Аналитика в действии
Бурение — самый дорогой процесс в геологоразведке. Чтобы сэкономить, используют аналитические методы прогнозирования. «Сейчас практически все месторождения, как говорят геологи, „слепые“, то есть на поверхность они не выходят, располагаясь на значительных глубинах. Поэтому сначала проводят анализ общей гидрогеологической обстановки. Смотрят, откуда, куда и как движутся воды, где можно ожидать формирования фронта. Составляются карты, на которые наносятся вероятные положения таких зон, потом их начинают последовательно разбуривать скважинами», — комментирует М. Шумилин.

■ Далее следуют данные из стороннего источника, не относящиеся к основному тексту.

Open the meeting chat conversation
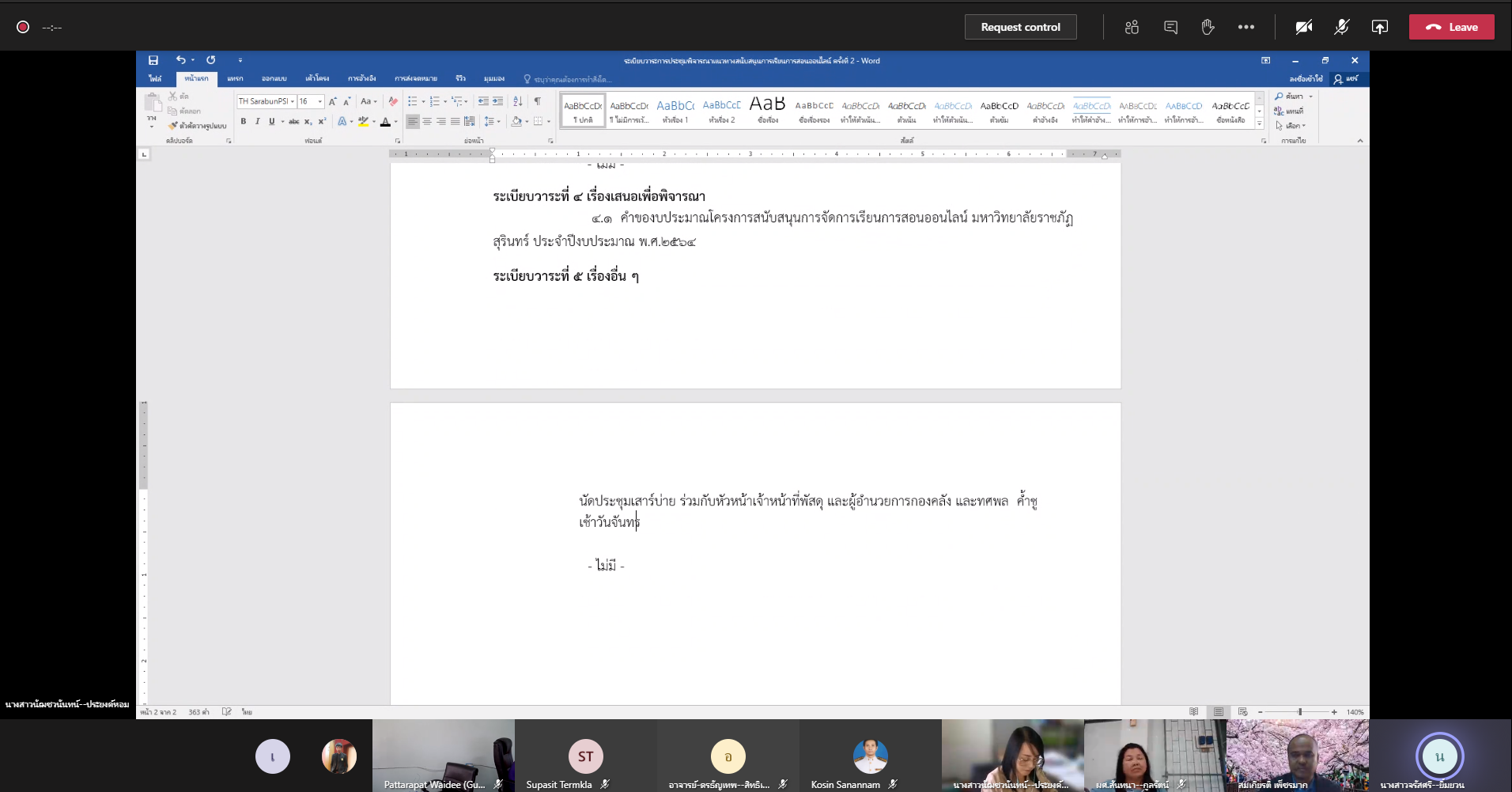The height and width of the screenshot is (792, 1512). coord(1170,27)
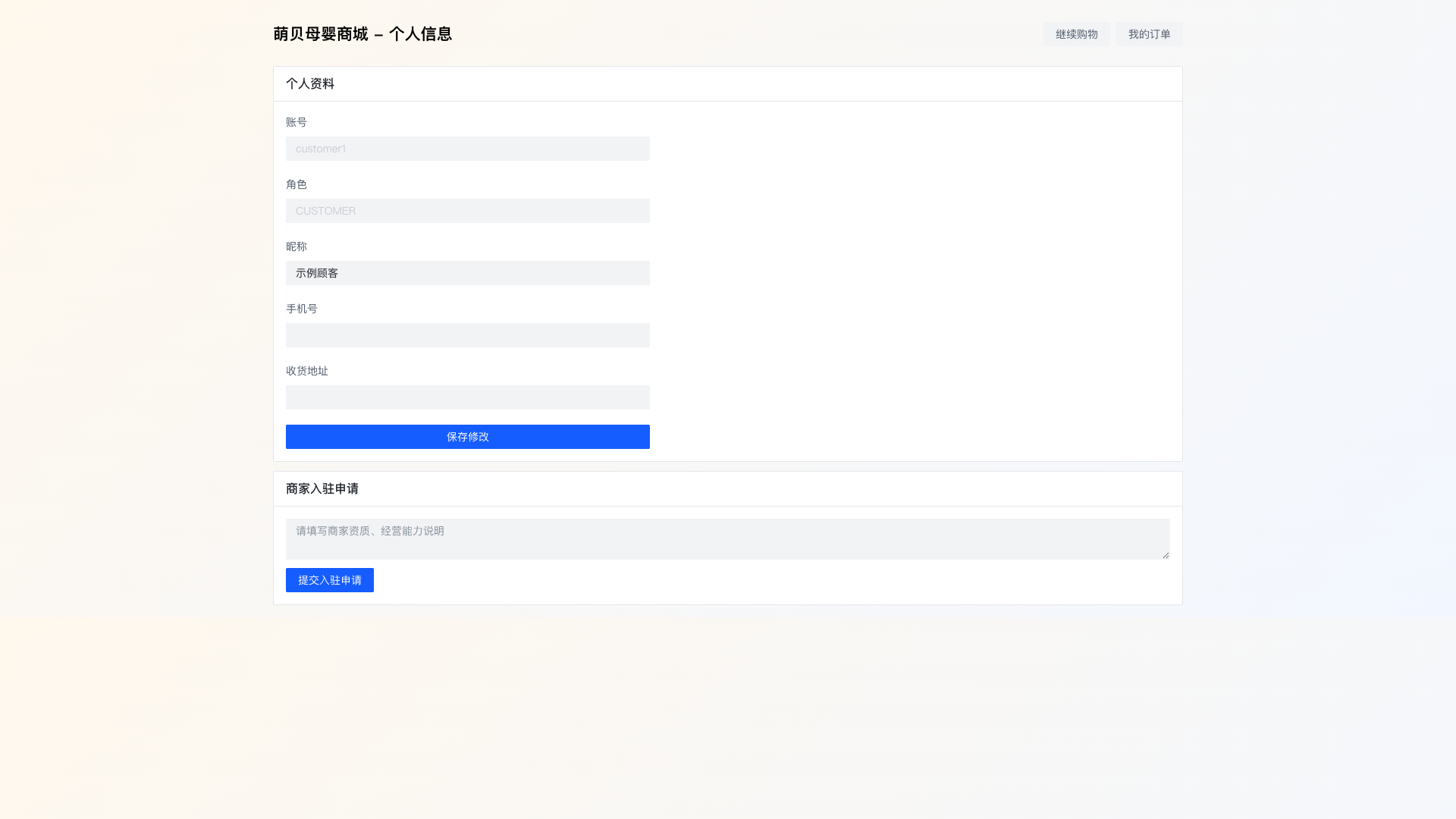The height and width of the screenshot is (819, 1456).
Task: Click the textarea resize handle corner
Action: [1166, 555]
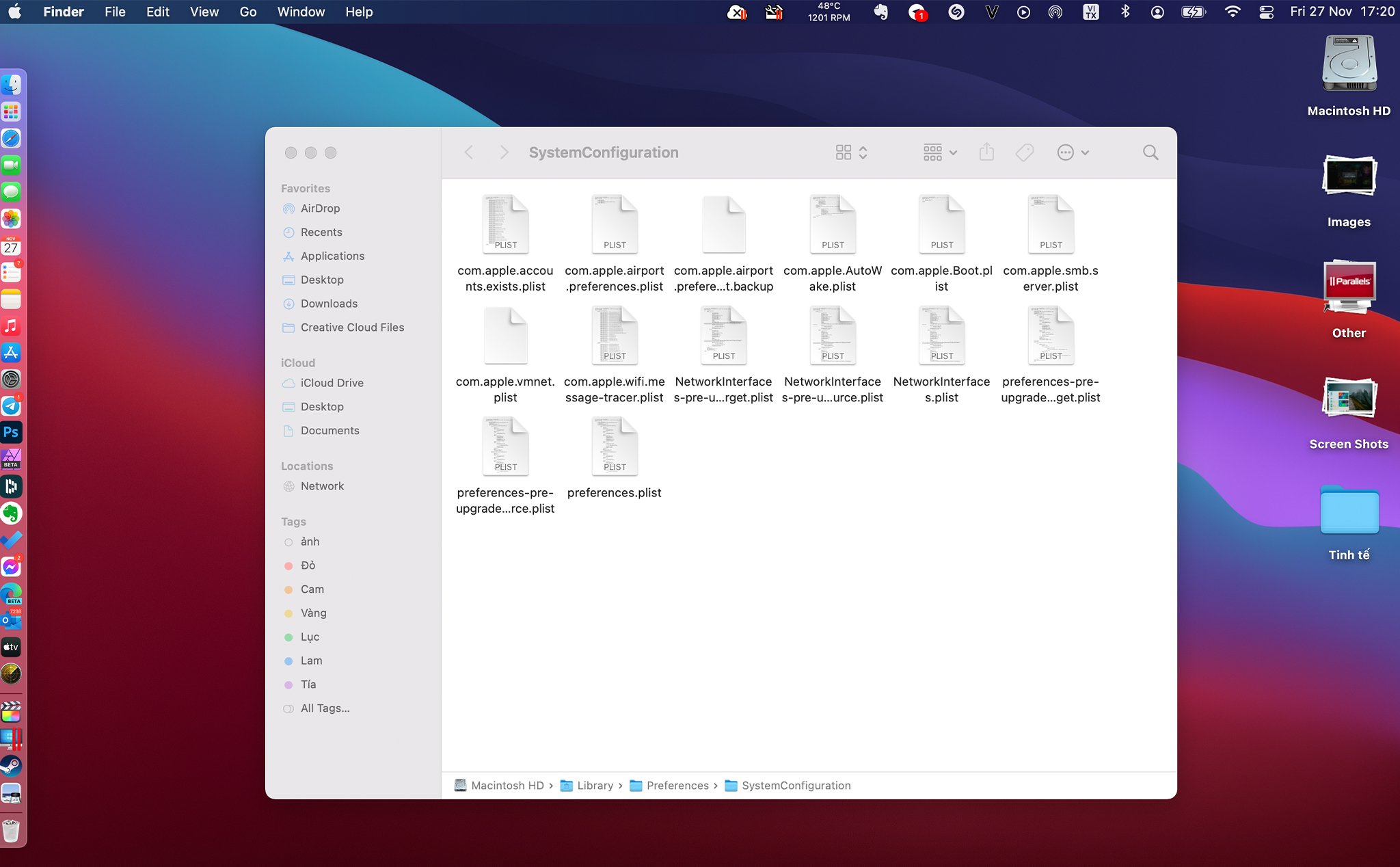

Также выяснилось, что высокая радиоактивность отнюдь не всегда обещает богатое урановое оруденение. Дело в том, что радиоактивность дает радий, продукт распада урана, сам он малорадиоактивный. У радия и урана разные геохимические свойства: радий, например, растворяется только в щелочи, в кислоте он нерастворим, а уран переходит в раствор в обеих средах. Кроме того, у радия период полураспада примерно 1590 лет (по сравнению с 4,468 млрд лет у урана). То есть за 3 тыс. лет радий распадется полностью, а из распадающегося урана возникнет новый радий. «Когда мы измеряем радиоактивность, то меряем радий, а не уран, и показатель надо пересчитывать на уран с учетом состояния радиоактивного равновесия. Если прошло много лет, то радия ровно столько, сколько должно быть в этом объеме урана. А если руда очень молодая, то урана распалось меньше, радия, соответственно, тоже образовалось меньше, поэтому радиоактивности нет, а уран есть. Есть различия и в расположении: голова месторождения обогащена ураном и обеднена радием, потому что в голову приходит молодой уран, а радий остается позади», — объясняет М. Шумилин.
О том, что радиоактивность может присутствовать, а уран — отсутствовать, геологам рассказали физики-ядерщики, изучавшие свойства урана и радия, поэтому у геологов всегда были опасения, что они нашли «не то». «Начальник мой, Николай Карпов, был страшный ругатель. Помню, он орал как-то в телефон: „Вы что там нашли? У вас там радий, а не уран!“ Так что в геологии нужен постоянный контроль разными методами», — отмечает М. Шумилин.
Чтобы ответить на вопрос «что нашли?», керн отправляли в лабораторию на химический, спектральный и другие анализы. В каждой экспедиции появилась своя лаборатория.
Чтобы минимизировать риск лабораторной ошибки, использовали внешний контроль. Получив результаты из одной лаборатории, геологи отправляли ту же пробу в другую. «Если проверяли данные в лаборатории партии, затем направляли пробу на контрольный анализ в лабораторию экспедиции, научно-исследовательского института или управления. Результаты первой лаборатории второй не сообщали, результаты сравнивали», — рассказывает М. Шумилин. Проб делали несколько, поэтому в итоге у геолога накапливалась серия парных анализов, которые он обрабатывал различными статистическими методами и не только получал результаты по качествам руд и вмещающих пород, но и выявлял вероятность систематической ошибки в лаборатории (например, занижение или завышение результата). Иногда для проверки пробу шифровали и отправляли на анализ повторно: лаборант не знал, какую пробу он анализирует — новую или уже проанализированную. Если выявлялись систематические ошибки, работу лабораторий корректировали, например, меняли реагенты на более чистые.